En este convento comenzamos a descansar de las penalidades que ocasiona tan dilatada marcha; pues desde el 24 de octubre en que salí de Zaragoza, había vivido como fuera del centro. Es este convento de Recolección, tan regular como se halle en toda la religión seráfica. No puedo persuadirme a que en España se crea haber este relicario en Indias; y para que si este mi Diario parece en manos de algún religioso y haga un parangón con lo que en otras provincias haya visto, pondré brevemente la ocupación ordinaria de la comunidad.

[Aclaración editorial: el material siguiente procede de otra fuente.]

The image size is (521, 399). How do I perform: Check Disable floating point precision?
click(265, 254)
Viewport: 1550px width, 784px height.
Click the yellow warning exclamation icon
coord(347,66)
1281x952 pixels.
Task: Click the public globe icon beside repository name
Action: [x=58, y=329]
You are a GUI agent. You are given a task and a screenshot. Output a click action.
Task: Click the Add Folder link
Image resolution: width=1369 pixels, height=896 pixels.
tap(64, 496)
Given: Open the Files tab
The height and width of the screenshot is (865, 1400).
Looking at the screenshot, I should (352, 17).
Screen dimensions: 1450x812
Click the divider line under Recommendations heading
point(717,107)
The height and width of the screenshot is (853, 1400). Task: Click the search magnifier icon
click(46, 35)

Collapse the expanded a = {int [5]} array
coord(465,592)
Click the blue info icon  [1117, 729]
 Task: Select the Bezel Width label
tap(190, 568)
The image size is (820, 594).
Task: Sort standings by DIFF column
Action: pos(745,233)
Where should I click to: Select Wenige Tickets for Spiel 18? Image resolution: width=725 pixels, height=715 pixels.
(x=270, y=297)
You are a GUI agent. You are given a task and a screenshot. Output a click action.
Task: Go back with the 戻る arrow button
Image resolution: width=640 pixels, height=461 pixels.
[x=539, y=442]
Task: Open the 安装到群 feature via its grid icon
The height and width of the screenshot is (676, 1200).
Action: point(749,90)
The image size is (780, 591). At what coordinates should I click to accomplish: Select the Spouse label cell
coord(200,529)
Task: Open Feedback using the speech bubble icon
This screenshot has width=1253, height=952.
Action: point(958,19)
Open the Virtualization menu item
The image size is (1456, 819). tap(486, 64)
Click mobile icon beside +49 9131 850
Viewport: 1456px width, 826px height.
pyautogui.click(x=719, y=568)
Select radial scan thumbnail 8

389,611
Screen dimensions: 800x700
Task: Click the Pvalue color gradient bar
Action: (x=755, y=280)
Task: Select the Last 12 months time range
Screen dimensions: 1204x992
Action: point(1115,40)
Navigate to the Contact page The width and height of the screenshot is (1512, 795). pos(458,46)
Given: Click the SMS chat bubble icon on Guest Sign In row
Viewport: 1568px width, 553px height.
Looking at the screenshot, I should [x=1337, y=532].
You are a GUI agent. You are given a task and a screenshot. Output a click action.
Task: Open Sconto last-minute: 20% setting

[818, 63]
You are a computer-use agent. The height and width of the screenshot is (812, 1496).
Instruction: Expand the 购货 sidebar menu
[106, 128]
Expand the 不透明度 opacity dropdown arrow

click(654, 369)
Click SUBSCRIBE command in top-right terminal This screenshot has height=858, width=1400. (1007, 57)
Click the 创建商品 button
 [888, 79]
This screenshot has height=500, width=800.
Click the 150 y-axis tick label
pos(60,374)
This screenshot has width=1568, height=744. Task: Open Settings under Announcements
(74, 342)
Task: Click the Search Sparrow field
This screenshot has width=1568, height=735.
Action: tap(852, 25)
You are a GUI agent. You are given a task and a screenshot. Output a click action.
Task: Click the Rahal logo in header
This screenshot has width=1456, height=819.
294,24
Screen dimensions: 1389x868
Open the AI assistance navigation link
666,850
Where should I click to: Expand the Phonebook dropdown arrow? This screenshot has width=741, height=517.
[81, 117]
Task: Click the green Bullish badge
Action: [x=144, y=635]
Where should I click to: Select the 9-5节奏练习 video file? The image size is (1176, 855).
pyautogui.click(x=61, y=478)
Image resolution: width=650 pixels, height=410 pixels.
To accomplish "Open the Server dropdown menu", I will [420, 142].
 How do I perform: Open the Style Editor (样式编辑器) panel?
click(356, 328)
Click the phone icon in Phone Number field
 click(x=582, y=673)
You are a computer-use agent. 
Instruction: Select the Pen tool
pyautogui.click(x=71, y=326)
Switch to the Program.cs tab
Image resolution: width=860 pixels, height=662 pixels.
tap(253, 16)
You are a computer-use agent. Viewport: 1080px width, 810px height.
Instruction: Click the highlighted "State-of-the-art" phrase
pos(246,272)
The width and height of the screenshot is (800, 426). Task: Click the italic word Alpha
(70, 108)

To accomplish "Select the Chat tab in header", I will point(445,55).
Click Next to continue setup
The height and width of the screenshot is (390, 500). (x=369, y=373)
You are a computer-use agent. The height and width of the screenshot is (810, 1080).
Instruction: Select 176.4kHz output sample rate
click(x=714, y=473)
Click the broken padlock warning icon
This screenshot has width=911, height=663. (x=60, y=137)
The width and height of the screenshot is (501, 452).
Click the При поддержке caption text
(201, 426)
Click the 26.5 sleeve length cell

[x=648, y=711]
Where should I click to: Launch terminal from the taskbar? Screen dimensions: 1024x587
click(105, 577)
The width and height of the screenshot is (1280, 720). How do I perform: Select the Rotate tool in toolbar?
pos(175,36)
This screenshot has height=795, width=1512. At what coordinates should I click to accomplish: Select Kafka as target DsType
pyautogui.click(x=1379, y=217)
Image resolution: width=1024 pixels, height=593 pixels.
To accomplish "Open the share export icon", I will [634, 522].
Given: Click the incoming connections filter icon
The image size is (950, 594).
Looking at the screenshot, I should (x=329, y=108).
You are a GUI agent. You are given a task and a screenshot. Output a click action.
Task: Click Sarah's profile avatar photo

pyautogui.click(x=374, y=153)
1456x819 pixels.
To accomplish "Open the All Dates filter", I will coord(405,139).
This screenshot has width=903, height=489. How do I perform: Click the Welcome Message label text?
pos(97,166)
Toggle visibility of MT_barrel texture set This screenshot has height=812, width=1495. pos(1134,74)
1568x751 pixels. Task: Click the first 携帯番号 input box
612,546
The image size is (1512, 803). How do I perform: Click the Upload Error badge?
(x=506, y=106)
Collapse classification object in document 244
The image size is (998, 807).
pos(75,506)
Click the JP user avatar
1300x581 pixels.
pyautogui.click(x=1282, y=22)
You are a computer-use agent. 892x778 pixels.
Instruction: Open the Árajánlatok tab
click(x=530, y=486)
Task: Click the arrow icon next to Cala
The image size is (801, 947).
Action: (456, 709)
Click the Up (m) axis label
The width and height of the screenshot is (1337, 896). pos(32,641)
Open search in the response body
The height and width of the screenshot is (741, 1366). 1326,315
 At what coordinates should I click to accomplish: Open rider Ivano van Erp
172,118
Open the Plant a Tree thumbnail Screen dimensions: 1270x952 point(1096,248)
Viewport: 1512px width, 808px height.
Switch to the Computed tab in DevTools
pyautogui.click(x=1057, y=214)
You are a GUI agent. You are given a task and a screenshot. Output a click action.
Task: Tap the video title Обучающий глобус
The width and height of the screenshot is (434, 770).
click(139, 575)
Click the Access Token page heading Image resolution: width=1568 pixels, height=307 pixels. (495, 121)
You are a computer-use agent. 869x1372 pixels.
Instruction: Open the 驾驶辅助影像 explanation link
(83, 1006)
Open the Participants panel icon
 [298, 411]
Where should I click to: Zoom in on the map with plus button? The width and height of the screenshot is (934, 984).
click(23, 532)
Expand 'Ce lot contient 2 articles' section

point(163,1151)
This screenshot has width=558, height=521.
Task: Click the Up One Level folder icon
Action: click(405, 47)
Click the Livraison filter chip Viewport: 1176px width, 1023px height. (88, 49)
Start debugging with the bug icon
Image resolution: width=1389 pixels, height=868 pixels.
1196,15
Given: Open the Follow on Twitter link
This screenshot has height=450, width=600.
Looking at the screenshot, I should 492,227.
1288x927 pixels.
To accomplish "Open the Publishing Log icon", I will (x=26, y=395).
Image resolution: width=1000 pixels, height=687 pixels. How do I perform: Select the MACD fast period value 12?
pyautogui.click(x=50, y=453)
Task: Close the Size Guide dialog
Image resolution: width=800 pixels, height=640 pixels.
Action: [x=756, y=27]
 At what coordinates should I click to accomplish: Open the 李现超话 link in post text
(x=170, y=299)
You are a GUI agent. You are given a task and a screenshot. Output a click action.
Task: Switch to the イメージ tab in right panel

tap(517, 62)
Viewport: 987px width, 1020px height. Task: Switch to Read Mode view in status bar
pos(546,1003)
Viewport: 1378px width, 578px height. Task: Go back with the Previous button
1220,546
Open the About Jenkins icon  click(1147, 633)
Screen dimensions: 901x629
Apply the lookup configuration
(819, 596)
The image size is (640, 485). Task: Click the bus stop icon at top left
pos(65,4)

A las doce de la noche, indispensablemente se comienzan los maitines, y para eso se despertó a los tres cuartos. Duran los días comunes una hora. Concluidos éstos, se rezan los maitines del oficio parvo, y luego se sigue una hora de oración. A las seis de la mañana hay otra media hora de oración; luego se dice prima, y seguidamente las horas del oficio parvo.   —106→   A las siete y media rezan el aula de teólogos y filósofos: están en ella hasta las nueve y cuarto. A la media se toca a tercia misa, sexta y nona. A las once a comer; a las dos a vísperas del día y de la Virgen; a los ocho cuartos para las tres, a las aulas, hasta las cuatro y cuarto. A la media se toca a completas del santo y de la Virgen; luego se dice la Benedicta y síguese a esto una hora de oración, desde las cinco a las seis. A las seis se cena, y a las siete se toca a recoger. Disciplina hay tres días a la semana. En las cuaresmas todos los días. Cómese sólo pan y agua en todas las vísperas de las festividades de Cristo nuestro bien, y de María Santísima. Todo el día hay silencio, y sólo el día de asueto se pueden comunicar por la tarde los religiosos entre sí. Todos los de la comunidad concurren, sin exceptuar ninguno, a barrer el convento los sábados, y todos juntos vamos todos los días a fregar los platos y limpiar la cocina. En el adviento y cuaresma, todos hacen alguna penitencia pública en el refectorio. Cada viernes de la cuaresma se reza la Vía Sacra, que dura una hora, y en lo demás del tiempo, el primer viernes del mes y el último, hace el prelado una plática a la comunidad. Ningún religioso entra en celda de otro sin licencia del prelado. El seglar no llega a las celdas ni sube al claustro alto sin la misma licencia. Si llaman a algún religioso en la portería, avisa el portero al prelado, para que conceda o niegue la licencia. Ésta es la sustancia de la vida que se practica en este   —107→   convento, y ya se supone que hay otros inmensurables accidentes que la hacen más trabajosa. En el verano se mudan las horas, como regularmente se hace en todas partes y comunidades: pero siempre subsiste la misma distribución.

Infinitas gracias debo, cuanto es de mi parte dar al Señor, por el favor tan grande de haberme destinado para este convento, una vez que dejé mi santa provincia de Aragón. Contentísimo viviré en él, mientras mis superiores no dispongan otra cosa; ya por ser tan regular la vida común y ya por ser casa de María Santísima del Pilar.